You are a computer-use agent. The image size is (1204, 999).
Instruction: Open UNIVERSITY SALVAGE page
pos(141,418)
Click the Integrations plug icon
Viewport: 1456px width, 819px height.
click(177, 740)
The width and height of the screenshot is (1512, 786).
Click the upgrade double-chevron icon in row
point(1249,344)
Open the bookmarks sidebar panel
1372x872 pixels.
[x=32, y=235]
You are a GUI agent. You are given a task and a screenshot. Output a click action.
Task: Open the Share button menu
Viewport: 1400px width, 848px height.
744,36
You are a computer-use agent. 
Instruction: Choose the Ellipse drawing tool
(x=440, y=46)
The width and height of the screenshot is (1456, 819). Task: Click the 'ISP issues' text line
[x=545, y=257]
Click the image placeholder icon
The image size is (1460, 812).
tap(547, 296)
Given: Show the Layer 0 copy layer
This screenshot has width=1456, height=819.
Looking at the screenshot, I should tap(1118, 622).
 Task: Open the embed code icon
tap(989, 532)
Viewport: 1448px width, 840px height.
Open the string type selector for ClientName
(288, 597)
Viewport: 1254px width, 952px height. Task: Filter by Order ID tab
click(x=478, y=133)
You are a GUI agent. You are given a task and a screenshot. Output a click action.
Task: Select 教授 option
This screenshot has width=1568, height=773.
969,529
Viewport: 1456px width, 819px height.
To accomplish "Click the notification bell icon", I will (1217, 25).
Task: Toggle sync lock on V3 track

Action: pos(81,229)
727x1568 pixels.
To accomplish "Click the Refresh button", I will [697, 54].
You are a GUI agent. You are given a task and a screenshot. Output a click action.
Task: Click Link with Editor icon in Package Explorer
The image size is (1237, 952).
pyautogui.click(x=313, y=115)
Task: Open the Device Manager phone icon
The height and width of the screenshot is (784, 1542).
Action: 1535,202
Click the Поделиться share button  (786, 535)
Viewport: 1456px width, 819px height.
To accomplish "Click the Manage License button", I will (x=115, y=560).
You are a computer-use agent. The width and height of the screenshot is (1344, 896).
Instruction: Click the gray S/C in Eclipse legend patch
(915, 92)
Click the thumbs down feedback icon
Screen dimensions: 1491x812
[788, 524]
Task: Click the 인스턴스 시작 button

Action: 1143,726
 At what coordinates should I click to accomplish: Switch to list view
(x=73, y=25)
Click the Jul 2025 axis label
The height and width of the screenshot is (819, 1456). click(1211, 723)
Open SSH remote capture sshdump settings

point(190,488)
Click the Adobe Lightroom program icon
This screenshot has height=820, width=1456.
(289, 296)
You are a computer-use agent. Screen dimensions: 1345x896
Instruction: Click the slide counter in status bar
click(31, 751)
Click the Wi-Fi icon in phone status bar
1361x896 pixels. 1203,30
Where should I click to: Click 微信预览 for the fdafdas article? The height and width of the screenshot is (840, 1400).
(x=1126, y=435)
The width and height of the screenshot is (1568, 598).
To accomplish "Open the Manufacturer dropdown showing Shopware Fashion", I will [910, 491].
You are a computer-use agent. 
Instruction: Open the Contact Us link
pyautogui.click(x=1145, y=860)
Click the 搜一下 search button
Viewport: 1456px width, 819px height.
|---|
### EXERCISE
Could you copy each line from the listing that has the word "computer" in it?

### SOLUTION FOR THIS PROBLEM
You are a computer-use agent. The image size is (1204, 999).
You are a computer-use agent. 
You are a computer-use agent. The width and height of the screenshot is (1344, 896).
You are a computer-use agent. Screen dimensions: 1345x896
You are a computer-use agent. 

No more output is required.